(BRIEF 1) Summarize the commentary on two songs from Tool's album Aenima in two sentences.
(BRIEF 2) Write the next paragraph of the commentary on Tool's songs, picking up after its final sentence.

(SELECTED EXTRACT)
Redubbed "Track #1" for the music video due to the implied graphic nature of the original title, Aenima's opening track deals with the theme of desensitization and increasing tolerance toward external stimulae. Lines like "Finger deep within the borderline," "Elbow deep within the borderline" create an explicit metaphor for the song's real meaning, expressed with "There's something kinda sad about/The way that things have come to be/Desensitized to everything/What became of subtlety." That the song's implied imagery led to its censorship ironically illustrates its point. Regardless, "Stinkfist" is a succinct and powerful five minutes, and one of Tool's very best songs.
For me the climax of Tool's greatest album is the title track, one of two tributes to comedian Bill Hicks. "Aenema" bounces between 6/8 and 3/4 time and lyrically is about ridding society of its unimportant anxieties, particularly its obsession with celebrity. Borrowing phrases like "See you down in Arizona Bay," the song supposes a future in which the entire state of California sinks into the ocean and humanity embraces less superficiality and materialism. The second verse takes shots at upscale America's everyday worries ("Fret for your figure and fret for your latte and fret for your lawsuit and fret for your hairpiece"), likening it all to a freak show. "Aenema" builds to a whirlpool-esque instrumental denouement, which goes from 6/8 to another 4-over-3 polyrhythm and puts an exclamation point on this scornful, nihilistic tune.

(PROVIDED DATA)
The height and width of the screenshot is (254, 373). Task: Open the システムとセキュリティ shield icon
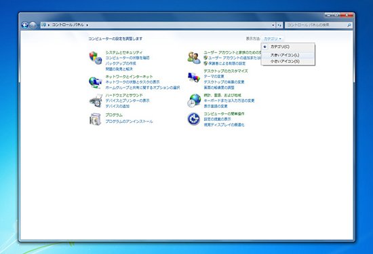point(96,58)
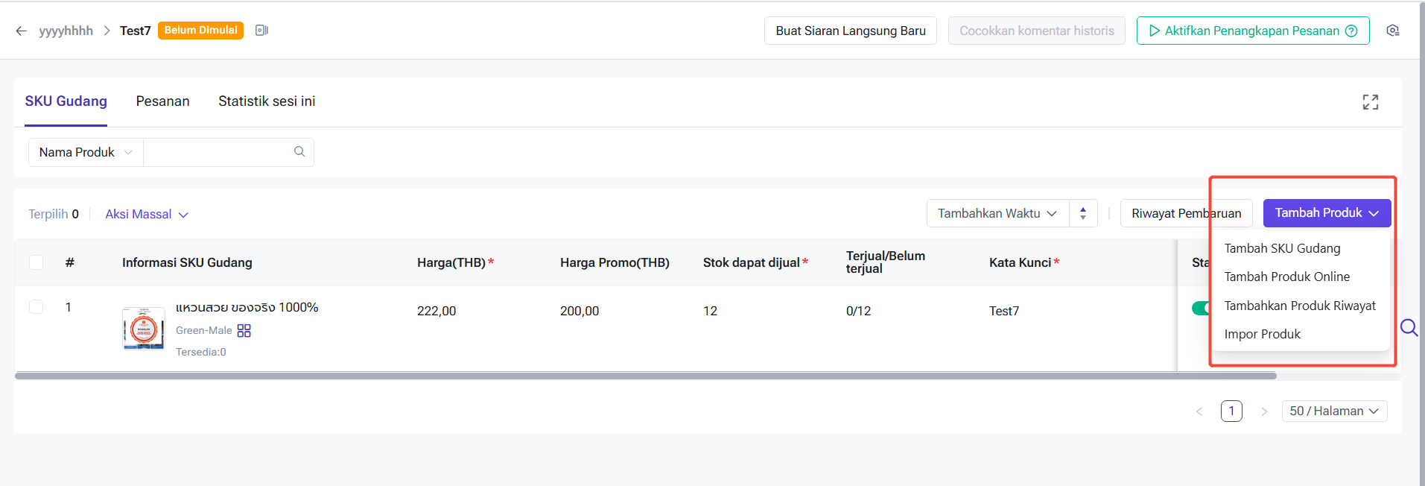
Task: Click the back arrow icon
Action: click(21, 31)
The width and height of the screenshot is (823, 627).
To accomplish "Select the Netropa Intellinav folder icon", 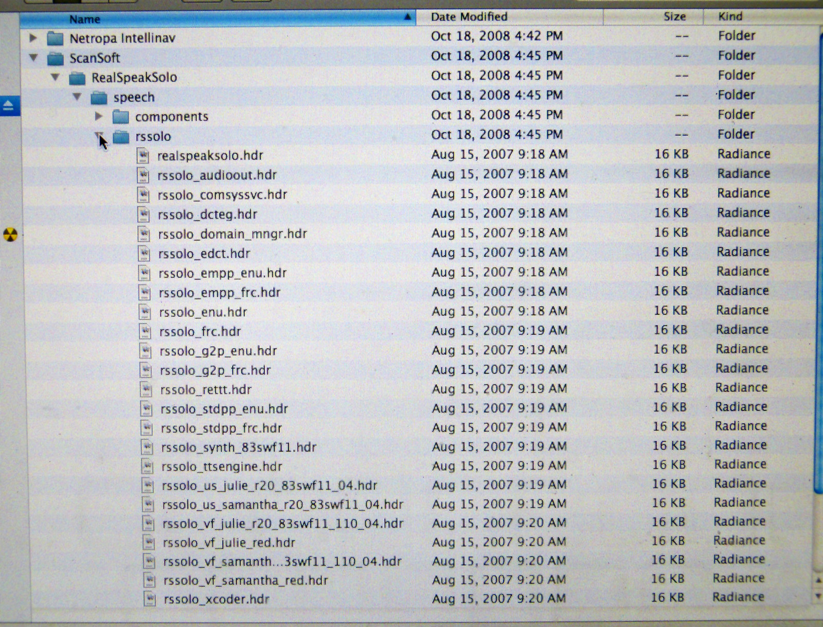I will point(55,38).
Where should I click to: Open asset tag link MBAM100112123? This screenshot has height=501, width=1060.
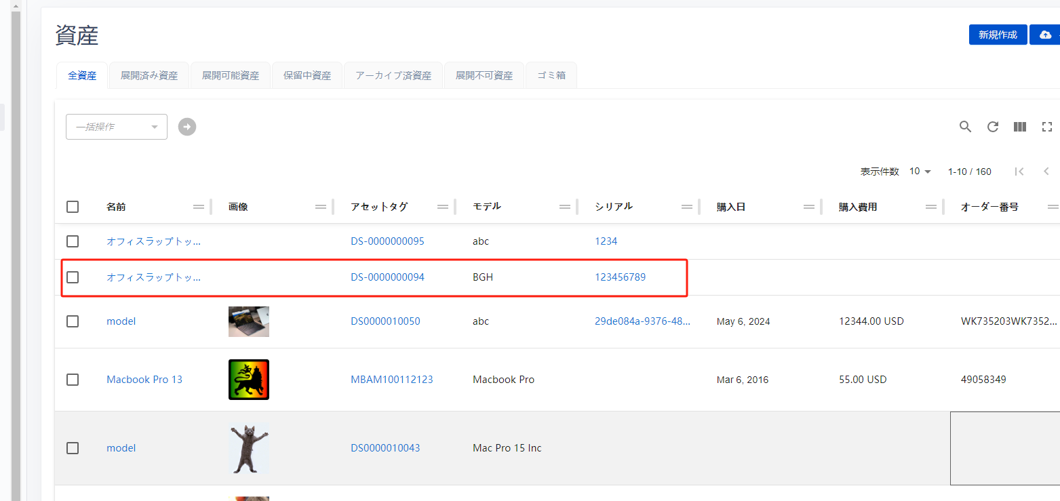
---
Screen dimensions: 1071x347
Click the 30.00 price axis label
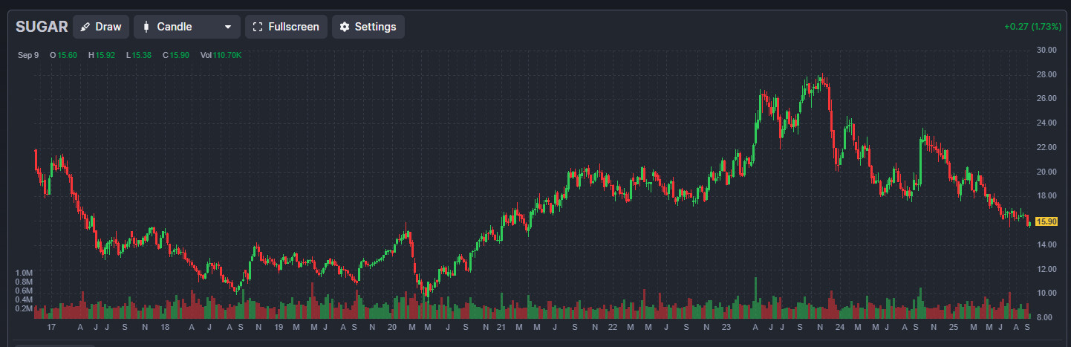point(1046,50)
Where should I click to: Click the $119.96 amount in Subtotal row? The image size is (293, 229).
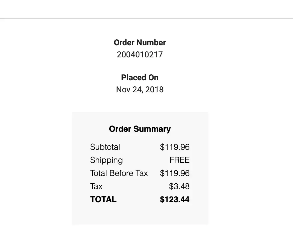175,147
---
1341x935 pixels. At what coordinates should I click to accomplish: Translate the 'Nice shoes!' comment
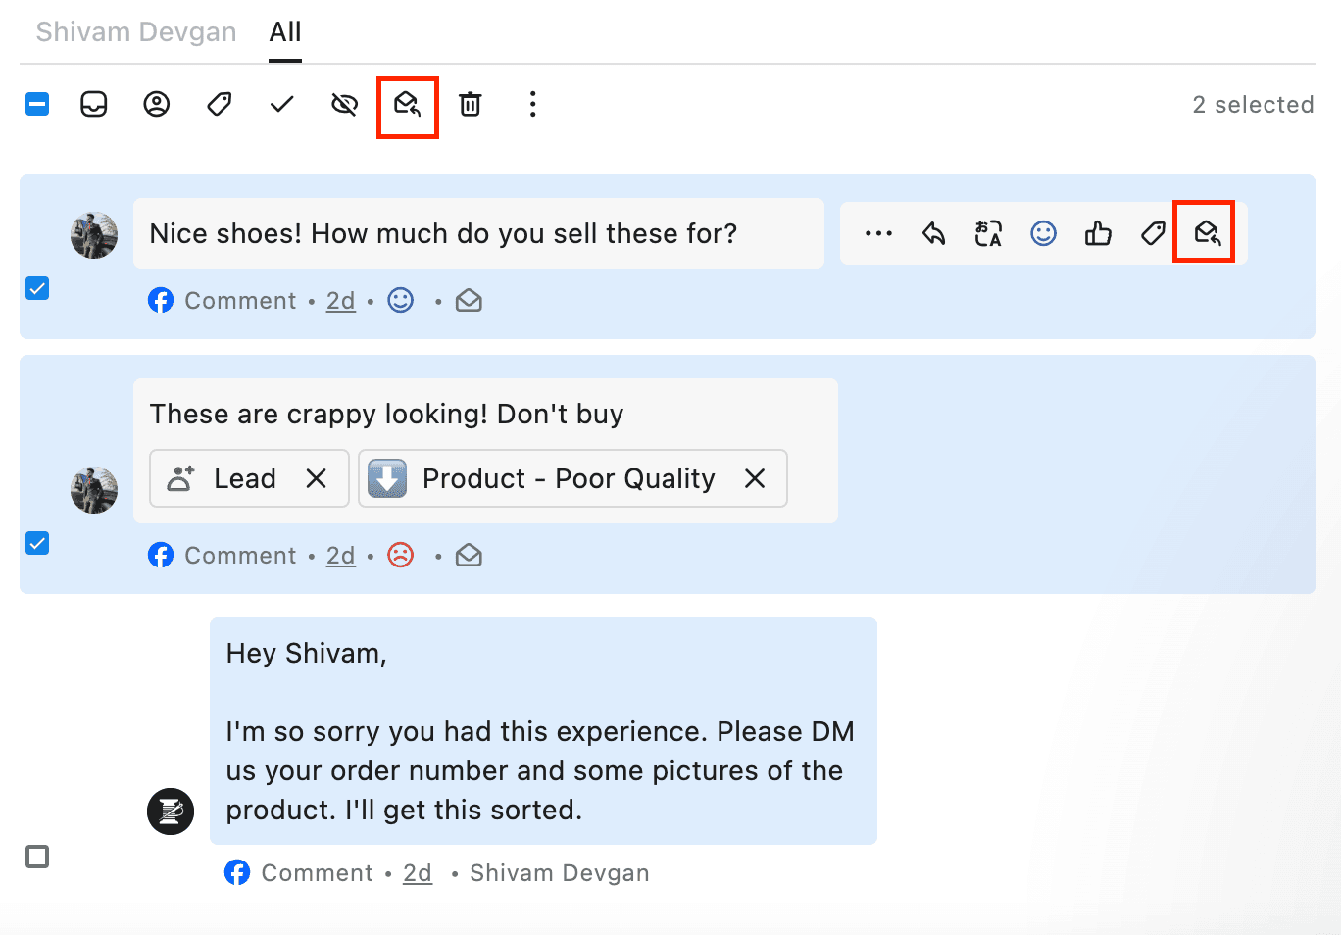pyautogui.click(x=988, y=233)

(RESPONSE 1) The album's opening track, "Stinkfist," renamed "Track #1" for its music video because of its implied graphic title, uses lines like "Elbow deep within the borderline" as a metaphor for desensitization, and its censorship ironically illustrates that point. The title track "Aenema," one of two tributes to comedian Bill Hicks, shifts between 6/8 and 3/4 time, imagines California sinking into the ocean while mocking society's obsession with celebrity and its superficial worries, and ends in a whirlpool-like instrumental denouement.

(RESPONSE 2)
My all-time favorite Tool song is the 10,000 Days opener, about society's voyeuristic need to watch others suffer via TV news. "Vicarious" makes mention of various horrific news stories before readily admitting that both the speaker and everyone listening gets off on seeing other people die from the safety of their couch - "I need to watch things die/From a good safe distance/Vicariously I live while the whole world dies." The song begins with a morose arpeggiated guitar (complemented perfectly by the bass line) before launching into a stuttering 5/4 riff, over which Maynard's whisper-growled vocals tauntingly bring the listener to task for our own depraved tendencies. The song features multiple self-contained sections that together form a prog-metal masterwork with a climactic, soaring final chorus - "Vicariously I/Live while the whole world dies/Much better you than I." This is in my opinion Tool's greatest track.